March 05, 2021

When Code is Data

You may find yourself itching to write a new programming language, or at least learn why someone might want to write a new programming language. Perhaps it looks like JavaScript. Well, JavaScript is a complicated language. If I were to give you the following code:

for (let i = 1; i <= 100; i++) {
  if (i % 15 === 0) {
    console.log("FizzBuzz")
  } else if (i % 3 === 0) {
    console.log("Fizz")
  } else if (i % 5 === 0) {
    console.log("Buzz")
  } else {
    console.log(i)
  }
}

How would you... run this? You'd probably save it as google-interview.js and run node google-interview.js. Fair. But what if you didn't have node? What might a program look like that could interpret this code?

interpret("for (let i = 1; i <= 100 ...")
// 1, 2, Fizz, 4, Buzz, ...

Enter the wild world of interpreters. Perhaps we want to just eval this code and get an answer, or maybe we want to compile it into *waves hands* something that we'll run on another machine, or on the same machine but much more quickly. Let's not get ahead of ourselves, and just talk about interpreting our code.

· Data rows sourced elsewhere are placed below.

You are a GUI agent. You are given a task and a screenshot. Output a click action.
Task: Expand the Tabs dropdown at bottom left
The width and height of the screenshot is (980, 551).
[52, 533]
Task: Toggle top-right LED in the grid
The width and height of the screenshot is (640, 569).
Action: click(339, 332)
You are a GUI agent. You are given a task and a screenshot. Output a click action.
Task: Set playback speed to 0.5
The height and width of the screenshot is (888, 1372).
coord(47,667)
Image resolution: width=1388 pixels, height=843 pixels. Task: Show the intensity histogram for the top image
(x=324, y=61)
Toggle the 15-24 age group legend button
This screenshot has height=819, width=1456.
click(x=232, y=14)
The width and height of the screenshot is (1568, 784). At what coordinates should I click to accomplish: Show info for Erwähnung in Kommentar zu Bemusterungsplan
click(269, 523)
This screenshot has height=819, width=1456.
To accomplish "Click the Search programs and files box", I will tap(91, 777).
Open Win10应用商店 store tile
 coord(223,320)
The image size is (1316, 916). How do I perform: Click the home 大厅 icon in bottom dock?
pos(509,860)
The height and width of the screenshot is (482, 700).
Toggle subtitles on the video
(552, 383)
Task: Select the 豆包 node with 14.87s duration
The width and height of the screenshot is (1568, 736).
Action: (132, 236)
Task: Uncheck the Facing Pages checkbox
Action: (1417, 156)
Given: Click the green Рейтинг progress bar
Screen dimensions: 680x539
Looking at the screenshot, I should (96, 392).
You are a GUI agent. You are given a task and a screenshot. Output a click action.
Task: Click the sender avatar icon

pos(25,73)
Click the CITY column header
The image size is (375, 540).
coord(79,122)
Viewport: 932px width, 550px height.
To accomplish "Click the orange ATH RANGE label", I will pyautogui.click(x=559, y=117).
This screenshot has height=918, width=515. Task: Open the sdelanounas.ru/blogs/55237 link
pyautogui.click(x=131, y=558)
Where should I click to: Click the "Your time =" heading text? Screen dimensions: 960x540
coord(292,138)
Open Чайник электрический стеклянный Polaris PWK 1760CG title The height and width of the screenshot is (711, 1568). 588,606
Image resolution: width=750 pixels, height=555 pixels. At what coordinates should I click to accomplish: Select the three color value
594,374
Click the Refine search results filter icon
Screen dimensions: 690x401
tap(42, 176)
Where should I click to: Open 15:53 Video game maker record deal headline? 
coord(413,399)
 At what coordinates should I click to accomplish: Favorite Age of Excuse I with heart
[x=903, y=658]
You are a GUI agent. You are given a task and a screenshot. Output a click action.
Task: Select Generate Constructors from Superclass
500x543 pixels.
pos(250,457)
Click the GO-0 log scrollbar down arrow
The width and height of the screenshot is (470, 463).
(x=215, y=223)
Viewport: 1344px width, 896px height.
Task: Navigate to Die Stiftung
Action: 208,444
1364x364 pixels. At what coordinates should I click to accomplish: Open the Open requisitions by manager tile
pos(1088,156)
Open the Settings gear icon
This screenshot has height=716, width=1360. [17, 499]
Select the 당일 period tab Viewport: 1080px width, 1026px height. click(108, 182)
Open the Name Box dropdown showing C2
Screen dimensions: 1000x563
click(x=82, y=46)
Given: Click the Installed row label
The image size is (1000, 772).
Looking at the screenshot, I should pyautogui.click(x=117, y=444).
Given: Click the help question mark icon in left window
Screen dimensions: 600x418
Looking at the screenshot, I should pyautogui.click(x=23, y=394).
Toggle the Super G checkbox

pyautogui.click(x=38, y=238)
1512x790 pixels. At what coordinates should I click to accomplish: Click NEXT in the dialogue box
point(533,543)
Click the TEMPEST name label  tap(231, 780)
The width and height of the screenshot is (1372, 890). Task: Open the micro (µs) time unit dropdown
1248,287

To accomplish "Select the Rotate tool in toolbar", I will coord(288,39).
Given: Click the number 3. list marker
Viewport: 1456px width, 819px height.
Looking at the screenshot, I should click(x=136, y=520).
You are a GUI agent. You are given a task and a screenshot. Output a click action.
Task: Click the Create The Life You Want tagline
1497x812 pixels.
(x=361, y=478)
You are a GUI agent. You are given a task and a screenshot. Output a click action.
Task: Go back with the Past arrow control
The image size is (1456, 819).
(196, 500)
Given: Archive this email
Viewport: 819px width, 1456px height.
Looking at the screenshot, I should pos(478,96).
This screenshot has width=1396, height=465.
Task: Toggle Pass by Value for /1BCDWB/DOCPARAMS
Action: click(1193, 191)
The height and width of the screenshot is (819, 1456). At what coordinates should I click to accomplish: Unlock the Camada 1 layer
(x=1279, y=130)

First we need to convince ourselves (and our interpret function, usually called eval) what a for loop is. It's defined as having the following:

an initializer (a variable i set to 1)
a test condition (i <= 100)
an update to run on each iteration (i++)
and finally, a "body" of code to run on each iteration (the if statement and all the stuff inside of that)

You and I could sit here for an hour and work through some code that could interpret these! It might look like the following:

function runForLoop(obj) {
  // Helper functions left as an incredibly boring and
  // tedious exercise for the reader

  let currVal = buildInit(obj.init);
  let test = buildTest(obj.test);

  while (test(currVal)) {
    runBody(obj.body);
    currVal = runUpdate(currVal, obj.update);
  }
}

runForLoop({
  init: {
    type: "Assignment",
    name: "i",
    value: {
      type: "Number",
      value: 1,
    },
  },
  test: {
    type: "BinaryExpression",
    op: "<=",
    left: {
      type: "Variable",
      name: "i"
    },
    right: {
      type: "Number",
      value: 10,
    },
  },
  ...
})
// 1, 2, Fizz, 4, Buzz, ...

It's got everything we need! The init, the test, and... the other stuff. The details of which we'll gradually add color too, but for now recognize that we're capable of turning some object that looks for-loop-y into some output. You're welcome to run through such an exercise if you so wish.

But something looks different here. How did we get from for (let i = 1; i <= 100 ... to that well-organized (and written on the fly so please excuse any abnormalities and typos) JSON object? Welcome to the world of parsing, an art that humans have gotten pretty good at over the last 2,400 years.

Parsing is the act of taking an input string (our source code for (let i = 1; ...) { ... }) and turning it into a data structure ({ init: { ... }, test: { ... }, update: { ... }, ... } - this is commonly referred to as an Abstract Syntax Tree) that we can easily iterate over to ✨ compute ✨ a result.

For JavaScript, we would use something like Acorn or @babel/parser. But what if we could skip it all? What if we could iterate directly over our source code, instead of needing to translate it into a tree? Allow me to put on my wizard hat and robe.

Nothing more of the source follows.